→ Problem details: Transcribe all of the data, leaving nothing out and changing nothing.

Start of Block

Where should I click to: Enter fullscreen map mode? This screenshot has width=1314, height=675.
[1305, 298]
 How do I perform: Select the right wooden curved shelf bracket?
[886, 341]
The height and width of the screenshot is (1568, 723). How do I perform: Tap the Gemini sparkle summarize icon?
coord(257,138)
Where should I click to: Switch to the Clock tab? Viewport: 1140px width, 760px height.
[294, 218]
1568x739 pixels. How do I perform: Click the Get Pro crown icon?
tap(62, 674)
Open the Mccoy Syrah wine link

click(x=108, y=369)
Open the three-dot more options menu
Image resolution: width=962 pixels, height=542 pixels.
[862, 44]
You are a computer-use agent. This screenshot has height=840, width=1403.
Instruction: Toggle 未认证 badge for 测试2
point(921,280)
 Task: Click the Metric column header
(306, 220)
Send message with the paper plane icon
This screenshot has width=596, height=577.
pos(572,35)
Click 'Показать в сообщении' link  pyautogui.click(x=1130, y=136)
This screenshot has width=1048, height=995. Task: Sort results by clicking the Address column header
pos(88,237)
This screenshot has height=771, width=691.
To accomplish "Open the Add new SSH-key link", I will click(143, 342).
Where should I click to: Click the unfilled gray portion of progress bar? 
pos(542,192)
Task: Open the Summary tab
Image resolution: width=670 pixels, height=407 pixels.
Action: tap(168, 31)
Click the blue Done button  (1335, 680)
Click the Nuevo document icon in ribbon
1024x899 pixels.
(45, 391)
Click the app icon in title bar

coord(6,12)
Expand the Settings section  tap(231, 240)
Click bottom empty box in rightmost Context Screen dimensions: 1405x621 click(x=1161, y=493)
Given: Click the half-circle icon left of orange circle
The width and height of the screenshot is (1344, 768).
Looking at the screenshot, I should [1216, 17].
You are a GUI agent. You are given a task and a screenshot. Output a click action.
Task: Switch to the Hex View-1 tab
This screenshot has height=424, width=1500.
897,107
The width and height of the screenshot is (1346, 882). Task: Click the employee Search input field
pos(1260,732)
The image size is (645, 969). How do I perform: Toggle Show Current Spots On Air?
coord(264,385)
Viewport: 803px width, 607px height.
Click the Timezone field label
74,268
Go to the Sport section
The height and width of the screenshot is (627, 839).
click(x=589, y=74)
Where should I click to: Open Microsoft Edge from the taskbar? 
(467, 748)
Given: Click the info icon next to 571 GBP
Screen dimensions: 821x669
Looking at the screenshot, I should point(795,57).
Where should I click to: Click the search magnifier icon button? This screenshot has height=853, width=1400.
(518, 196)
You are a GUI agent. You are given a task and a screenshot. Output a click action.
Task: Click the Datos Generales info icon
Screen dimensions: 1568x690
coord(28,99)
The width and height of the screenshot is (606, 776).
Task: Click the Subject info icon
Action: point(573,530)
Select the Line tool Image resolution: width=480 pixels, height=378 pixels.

End of Block

→ Result below:
Where should I click to: Enter fullscreen map mode? This screenshot has width=1314, height=675.
[1305, 298]
 How do I perform: Select the right wooden curved shelf bracket?
[886, 341]
The height and width of the screenshot is (1568, 723). How do I perform: Tap the Gemini sparkle summarize icon?
coord(257,138)
Where should I click to: Switch to the Clock tab? Viewport: 1140px width, 760px height.
[294, 218]
1568x739 pixels. How do I perform: Click the Get Pro crown icon?
tap(62, 674)
Open the Mccoy Syrah wine link

click(x=108, y=369)
Open the three-dot more options menu
Image resolution: width=962 pixels, height=542 pixels.
[862, 44]
You are a computer-use agent. This screenshot has height=840, width=1403.
Instruction: Toggle 未认证 badge for 测试2
point(921,280)
 Task: Click the Metric column header
(306, 220)
Send message with the paper plane icon
This screenshot has width=596, height=577.
pos(572,35)
Click 'Показать в сообщении' link  pyautogui.click(x=1130, y=136)
This screenshot has width=1048, height=995. Task: Sort results by clicking the Address column header
pos(88,237)
This screenshot has height=771, width=691.
To accomplish "Open the Add new SSH-key link", I will click(143, 342).
Where should I click to: Click the unfilled gray portion of progress bar? 
pos(542,192)
Task: Open the Summary tab
Image resolution: width=670 pixels, height=407 pixels.
Action: tap(168, 31)
Click the blue Done button  (1335, 680)
Click the Nuevo document icon in ribbon
1024x899 pixels.
(45, 391)
Click the app icon in title bar

coord(6,12)
Expand the Settings section  tap(231, 240)
Click bottom empty box in rightmost Context Screen dimensions: 1405x621 click(x=1161, y=493)
Given: Click the half-circle icon left of orange circle
The width and height of the screenshot is (1344, 768).
Looking at the screenshot, I should [1216, 17].
You are a GUI agent. You are given a task and a screenshot. Output a click action.
Task: Switch to the Hex View-1 tab
This screenshot has height=424, width=1500.
897,107
The width and height of the screenshot is (1346, 882). Task: Click the employee Search input field
pos(1260,732)
The image size is (645, 969). How do I perform: Toggle Show Current Spots On Air?
coord(264,385)
Viewport: 803px width, 607px height.
Click the Timezone field label
74,268
Go to the Sport section
The height and width of the screenshot is (627, 839).
click(x=589, y=74)
Where should I click to: Open Microsoft Edge from the taskbar? 
(467, 748)
Given: Click the info icon next to 571 GBP
Screen dimensions: 821x669
Looking at the screenshot, I should point(795,57).
Where should I click to: Click the search magnifier icon button? This screenshot has height=853, width=1400.
(518, 196)
You are a GUI agent. You are given a task and a screenshot. Output a click action.
Task: Click the Datos Generales info icon
Screen dimensions: 1568x690
coord(28,99)
The width and height of the screenshot is (606, 776).
Task: Click the Subject info icon
Action: point(573,530)
Select the Line tool Image resolution: width=480 pixels, height=378 pixels.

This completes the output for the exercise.